The invention includes a process for preparing vinyl acetate. The process comprises reacting ethylene, acetic acid, and oxygen or an oxygen-containing gas in the presence of a palladium-gold catalyst comprising palladium-gold supported on a calcined titania extrudate of the invention.

The palladium-gold catalyst is generally prepared by impregnation techniques. Typically, a calcined titania extrudate is simultaneously or, as is more often the case, successively treated with aqueous solutions of palladium and gold salts. The concentrations and the amounts of solutions used depend on the desired concentrations of palladium and gold in the final catalyst. Water is then removed leaving the palladium and gold salts deposited on the extrudate. Representative palladium and gold salts include palladium chloride, sodium chloropalladite, palladium nitrate, palladium sulfate, auric chloride, tetrachloroauric acid, sodium tetrachloroaurate, and the like. Solutions of tetrachloroauric acid and palladium chloride or sodium chloropalladite are most commonly used in view of their high water solubility and ready availability.

The palladium-gold catalyst may comprise an alkali metal. An alkali metal compound may be added in the solutions of the palladium and/or gold salts. Alternatively, the impregnation of titania extrudate with the palladium and gold solutions is carried out before treatment with the aqueous solution of the alkali metal compound. The preferred alkali metal is potassium.

The calcination of the impregnated titania extrudate is carried out at a temperature in the range of 100 ⁰ C to 600 ⁰ C in an inert or oxidizing gas such as helium, nitrogen, argon, neon, nitrogen oxides, oxygen, air, carbon dioxide, and the like. Mixtures of the aforementioned gases may also be used. In a highly useful embodiment of the invention, the calcination is carried out in nitrogen, oxygen or air, or mixtures thereof. Calcination times can vary but generally are between 0.5 and 5 h.

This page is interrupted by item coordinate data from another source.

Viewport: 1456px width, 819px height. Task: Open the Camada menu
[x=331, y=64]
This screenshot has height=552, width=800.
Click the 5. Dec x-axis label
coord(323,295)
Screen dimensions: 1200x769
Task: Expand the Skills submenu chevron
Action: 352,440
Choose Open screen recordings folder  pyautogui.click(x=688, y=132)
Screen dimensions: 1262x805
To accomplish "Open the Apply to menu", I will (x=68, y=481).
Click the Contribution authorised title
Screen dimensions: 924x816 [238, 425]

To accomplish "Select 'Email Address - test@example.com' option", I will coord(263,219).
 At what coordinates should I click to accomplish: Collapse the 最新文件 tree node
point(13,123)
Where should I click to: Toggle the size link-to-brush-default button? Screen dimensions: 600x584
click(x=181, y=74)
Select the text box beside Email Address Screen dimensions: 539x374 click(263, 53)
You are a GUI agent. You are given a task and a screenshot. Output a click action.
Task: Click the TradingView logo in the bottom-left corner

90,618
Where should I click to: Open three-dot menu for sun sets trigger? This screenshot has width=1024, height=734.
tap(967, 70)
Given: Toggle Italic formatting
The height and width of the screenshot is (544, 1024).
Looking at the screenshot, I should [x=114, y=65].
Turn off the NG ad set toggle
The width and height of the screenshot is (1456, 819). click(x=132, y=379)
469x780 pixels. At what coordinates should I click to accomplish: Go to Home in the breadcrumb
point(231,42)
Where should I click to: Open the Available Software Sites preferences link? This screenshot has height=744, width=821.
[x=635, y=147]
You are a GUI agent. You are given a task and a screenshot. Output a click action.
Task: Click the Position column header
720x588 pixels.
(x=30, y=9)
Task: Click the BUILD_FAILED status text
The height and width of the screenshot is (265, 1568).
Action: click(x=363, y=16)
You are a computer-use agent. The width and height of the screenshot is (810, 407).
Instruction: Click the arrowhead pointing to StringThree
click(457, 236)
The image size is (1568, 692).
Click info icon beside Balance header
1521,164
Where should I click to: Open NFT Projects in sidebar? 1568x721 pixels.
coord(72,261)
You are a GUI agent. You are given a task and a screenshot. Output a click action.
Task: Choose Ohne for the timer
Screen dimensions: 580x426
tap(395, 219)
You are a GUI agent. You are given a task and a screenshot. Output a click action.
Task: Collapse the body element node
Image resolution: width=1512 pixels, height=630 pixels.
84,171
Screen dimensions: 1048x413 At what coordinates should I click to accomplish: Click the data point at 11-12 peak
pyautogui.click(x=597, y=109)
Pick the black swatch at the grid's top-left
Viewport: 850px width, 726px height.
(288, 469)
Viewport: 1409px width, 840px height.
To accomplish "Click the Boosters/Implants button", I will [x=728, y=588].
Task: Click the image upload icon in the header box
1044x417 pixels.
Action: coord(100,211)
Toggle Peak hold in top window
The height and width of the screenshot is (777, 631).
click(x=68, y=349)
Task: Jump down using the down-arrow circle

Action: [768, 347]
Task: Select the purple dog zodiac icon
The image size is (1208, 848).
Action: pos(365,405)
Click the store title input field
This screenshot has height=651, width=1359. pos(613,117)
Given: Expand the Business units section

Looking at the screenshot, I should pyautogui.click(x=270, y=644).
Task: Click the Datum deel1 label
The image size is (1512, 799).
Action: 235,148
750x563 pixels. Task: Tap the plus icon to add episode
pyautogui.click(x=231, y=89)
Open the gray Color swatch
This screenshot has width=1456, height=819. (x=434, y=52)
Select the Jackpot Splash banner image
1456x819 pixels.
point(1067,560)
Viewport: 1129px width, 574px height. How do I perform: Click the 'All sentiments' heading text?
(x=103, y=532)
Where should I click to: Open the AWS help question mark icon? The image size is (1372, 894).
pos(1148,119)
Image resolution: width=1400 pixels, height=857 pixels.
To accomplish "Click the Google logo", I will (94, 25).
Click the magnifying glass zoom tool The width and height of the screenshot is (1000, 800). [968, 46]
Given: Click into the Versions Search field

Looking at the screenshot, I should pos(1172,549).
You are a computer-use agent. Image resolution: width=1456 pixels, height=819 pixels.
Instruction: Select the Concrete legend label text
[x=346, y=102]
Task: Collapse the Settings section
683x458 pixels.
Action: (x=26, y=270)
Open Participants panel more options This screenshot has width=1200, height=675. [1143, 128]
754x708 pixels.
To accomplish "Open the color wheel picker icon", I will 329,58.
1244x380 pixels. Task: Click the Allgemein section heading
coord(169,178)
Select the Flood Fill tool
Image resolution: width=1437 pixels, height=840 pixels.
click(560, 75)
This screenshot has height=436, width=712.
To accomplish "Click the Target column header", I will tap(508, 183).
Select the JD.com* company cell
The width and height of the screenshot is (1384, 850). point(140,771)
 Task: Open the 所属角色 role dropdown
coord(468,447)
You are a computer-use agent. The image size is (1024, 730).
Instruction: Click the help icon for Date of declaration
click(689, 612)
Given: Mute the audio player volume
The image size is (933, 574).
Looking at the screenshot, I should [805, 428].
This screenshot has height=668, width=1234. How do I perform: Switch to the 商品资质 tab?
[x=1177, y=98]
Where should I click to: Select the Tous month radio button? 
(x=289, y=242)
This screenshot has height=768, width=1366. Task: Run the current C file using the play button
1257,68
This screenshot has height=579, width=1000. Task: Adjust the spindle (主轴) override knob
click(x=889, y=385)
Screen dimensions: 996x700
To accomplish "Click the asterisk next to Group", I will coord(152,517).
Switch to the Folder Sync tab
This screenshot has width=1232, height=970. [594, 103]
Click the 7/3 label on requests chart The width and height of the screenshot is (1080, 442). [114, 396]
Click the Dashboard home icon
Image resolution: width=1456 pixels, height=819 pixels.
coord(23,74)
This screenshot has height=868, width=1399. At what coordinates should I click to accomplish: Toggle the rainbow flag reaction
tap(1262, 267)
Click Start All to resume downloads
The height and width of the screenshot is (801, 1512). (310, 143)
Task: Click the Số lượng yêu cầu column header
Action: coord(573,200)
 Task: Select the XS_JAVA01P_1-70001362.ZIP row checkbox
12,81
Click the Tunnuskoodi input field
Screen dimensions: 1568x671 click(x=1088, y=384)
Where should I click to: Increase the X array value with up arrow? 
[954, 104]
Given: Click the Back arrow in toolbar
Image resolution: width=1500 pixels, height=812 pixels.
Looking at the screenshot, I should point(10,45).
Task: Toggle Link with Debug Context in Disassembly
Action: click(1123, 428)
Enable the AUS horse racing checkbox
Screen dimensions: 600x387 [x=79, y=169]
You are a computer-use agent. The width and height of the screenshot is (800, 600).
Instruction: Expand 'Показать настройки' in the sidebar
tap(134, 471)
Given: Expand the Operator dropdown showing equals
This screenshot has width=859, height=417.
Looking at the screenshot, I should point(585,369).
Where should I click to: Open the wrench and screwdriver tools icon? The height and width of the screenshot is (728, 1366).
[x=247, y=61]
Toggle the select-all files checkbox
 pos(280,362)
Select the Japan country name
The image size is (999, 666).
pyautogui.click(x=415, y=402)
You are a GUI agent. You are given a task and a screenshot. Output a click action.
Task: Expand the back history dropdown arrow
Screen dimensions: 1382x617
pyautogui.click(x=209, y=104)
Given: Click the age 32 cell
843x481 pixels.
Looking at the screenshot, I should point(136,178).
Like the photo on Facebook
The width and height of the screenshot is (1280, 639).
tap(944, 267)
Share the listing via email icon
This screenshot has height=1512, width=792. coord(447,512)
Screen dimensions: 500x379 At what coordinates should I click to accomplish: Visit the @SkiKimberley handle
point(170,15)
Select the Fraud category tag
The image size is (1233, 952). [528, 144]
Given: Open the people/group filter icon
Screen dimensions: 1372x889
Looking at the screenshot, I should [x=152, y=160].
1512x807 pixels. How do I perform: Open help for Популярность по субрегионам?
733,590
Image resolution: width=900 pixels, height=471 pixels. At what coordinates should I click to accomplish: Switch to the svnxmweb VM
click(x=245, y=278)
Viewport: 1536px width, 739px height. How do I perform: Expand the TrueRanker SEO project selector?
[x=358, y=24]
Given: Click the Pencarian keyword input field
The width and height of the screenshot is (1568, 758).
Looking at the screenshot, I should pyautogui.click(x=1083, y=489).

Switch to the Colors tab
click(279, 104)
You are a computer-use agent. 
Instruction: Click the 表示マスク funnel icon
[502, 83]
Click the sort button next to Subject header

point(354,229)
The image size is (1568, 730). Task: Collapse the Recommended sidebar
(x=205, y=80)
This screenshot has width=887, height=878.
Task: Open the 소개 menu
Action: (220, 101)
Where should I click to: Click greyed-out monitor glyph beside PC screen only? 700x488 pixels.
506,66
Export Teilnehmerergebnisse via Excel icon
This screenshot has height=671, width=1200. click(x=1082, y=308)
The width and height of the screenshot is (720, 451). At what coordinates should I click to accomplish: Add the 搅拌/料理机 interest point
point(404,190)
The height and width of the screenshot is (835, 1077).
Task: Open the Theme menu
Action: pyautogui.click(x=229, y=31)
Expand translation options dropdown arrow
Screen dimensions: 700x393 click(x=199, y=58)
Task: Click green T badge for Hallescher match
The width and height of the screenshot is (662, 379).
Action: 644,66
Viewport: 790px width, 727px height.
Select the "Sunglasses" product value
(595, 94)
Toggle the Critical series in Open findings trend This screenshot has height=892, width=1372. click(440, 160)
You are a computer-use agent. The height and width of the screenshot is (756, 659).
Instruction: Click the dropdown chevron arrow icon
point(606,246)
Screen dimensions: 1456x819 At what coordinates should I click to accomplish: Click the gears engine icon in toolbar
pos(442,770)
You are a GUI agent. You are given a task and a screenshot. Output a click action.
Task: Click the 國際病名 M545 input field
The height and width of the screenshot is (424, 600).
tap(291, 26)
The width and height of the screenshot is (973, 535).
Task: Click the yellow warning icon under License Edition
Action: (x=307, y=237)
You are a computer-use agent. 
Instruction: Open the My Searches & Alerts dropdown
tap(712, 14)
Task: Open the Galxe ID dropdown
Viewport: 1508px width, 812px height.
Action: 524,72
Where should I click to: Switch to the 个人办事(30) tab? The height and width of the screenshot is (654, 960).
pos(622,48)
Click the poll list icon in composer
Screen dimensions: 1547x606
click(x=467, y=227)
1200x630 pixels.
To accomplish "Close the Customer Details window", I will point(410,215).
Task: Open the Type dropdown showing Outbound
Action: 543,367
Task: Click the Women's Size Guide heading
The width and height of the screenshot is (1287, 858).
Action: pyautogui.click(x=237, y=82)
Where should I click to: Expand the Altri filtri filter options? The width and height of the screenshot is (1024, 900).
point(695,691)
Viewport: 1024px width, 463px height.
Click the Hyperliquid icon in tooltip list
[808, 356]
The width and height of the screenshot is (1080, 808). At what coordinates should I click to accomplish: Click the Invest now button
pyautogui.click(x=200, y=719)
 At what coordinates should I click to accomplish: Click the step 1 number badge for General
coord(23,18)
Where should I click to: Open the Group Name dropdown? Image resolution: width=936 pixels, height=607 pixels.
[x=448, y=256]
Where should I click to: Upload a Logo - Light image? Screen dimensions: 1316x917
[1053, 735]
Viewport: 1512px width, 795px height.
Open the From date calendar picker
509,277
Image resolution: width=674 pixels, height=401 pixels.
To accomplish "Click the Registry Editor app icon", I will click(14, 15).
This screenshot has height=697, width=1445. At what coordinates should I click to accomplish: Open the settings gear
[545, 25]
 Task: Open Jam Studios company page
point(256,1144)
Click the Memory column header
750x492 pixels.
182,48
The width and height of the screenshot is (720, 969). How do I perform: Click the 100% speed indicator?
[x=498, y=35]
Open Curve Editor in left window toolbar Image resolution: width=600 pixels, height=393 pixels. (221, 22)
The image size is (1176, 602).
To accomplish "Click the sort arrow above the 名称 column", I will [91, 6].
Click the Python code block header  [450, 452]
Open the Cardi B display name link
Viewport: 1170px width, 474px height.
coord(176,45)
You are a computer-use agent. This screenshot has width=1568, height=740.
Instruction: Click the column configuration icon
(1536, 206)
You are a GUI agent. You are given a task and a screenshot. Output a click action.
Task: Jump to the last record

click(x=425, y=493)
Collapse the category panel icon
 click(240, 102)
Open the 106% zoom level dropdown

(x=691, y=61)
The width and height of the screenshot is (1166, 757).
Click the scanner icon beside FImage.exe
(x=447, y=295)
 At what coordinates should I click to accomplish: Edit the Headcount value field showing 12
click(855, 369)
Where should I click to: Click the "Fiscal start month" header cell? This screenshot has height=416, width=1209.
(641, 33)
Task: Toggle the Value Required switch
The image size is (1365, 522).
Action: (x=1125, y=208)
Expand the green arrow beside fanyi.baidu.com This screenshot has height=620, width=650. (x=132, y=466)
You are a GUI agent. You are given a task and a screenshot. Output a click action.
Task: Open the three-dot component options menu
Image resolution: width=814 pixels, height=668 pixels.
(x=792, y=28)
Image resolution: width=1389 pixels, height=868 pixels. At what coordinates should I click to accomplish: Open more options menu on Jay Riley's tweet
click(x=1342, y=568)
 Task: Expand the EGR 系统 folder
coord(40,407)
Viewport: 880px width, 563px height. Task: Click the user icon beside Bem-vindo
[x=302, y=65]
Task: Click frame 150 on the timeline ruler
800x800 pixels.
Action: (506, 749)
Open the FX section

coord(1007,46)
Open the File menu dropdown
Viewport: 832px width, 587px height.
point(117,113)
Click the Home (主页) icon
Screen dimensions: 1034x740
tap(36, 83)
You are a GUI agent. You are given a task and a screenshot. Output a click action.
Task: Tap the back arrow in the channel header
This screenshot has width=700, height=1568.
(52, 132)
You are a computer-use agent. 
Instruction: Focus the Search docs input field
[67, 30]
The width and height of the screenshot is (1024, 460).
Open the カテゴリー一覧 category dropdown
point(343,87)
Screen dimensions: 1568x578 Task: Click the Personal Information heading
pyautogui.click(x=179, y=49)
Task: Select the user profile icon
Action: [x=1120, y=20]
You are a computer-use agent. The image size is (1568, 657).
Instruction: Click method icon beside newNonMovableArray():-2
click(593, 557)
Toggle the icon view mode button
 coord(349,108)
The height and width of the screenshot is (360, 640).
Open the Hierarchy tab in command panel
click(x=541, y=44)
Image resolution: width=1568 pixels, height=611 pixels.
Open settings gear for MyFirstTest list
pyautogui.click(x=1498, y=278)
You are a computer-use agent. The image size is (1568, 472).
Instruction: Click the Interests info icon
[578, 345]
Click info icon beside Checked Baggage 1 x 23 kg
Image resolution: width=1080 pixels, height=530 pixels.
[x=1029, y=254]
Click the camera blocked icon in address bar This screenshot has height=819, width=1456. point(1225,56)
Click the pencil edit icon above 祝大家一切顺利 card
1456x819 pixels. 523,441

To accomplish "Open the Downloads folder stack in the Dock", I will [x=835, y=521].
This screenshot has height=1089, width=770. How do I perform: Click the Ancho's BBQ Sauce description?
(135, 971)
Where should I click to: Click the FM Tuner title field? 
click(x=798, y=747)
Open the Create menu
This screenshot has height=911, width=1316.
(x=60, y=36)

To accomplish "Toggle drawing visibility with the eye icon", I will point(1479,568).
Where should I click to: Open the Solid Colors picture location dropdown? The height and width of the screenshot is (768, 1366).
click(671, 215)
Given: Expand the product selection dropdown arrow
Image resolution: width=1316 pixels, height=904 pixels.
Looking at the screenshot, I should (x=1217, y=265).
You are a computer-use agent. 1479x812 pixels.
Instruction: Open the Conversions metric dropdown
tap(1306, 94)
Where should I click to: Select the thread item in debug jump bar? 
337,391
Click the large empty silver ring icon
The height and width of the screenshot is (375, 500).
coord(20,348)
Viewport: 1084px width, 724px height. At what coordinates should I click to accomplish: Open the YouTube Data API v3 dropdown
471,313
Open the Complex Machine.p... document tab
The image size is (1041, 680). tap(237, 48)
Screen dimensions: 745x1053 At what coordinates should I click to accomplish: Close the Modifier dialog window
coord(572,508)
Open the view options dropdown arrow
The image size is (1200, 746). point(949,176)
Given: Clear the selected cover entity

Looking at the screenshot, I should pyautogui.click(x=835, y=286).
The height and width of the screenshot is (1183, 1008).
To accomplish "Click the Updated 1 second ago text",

Following the calcination step, the resulting product is chemically reduced to convert at least a portion of the palladium and gold salts to the corresponding metals. In general, any known procedure using conventional reducing agents such as ammonia, carbon monoxide, hydrogen, hydrocarbons, olefins, aldehydes, alcohols, hydrazine, primary amines, carboxylic acids, carboxylic acid salts, and carboxylic acid esters can be used. Hydrogen, ethylene, propylene, alkaline hydrazine, and alkaline formaldehyde are highly useful reducing agents; and ethylene and hydrogen are particularly preferred. While pure hydrogen may be used, it is more common to utilize a mixture of hydrogen and an inert gas such as nitrogen, helium, argon, or the like. These mixtures generally contain up to about 50 volume percent (vol.%) hydrogen and, more typically, are comprised

of about 5 to 25 vol.% hydrogen and 75 to 95 vol.% inert gas. Reduction times typically vary from 1 to 5 h. Temperatures employed for the reduction can range from 20 to 600 ⁰ C.

The palladium-gold catalyst produced by the process of the invention generally contains from 0.05 to 3 wt.% palladium and from 0.05 to 3 wt.% gold. More preferably, the catalyst contains from 0.5 to 1.5 wt.% palladium and from 0.25 to 0.75 wt.% gold.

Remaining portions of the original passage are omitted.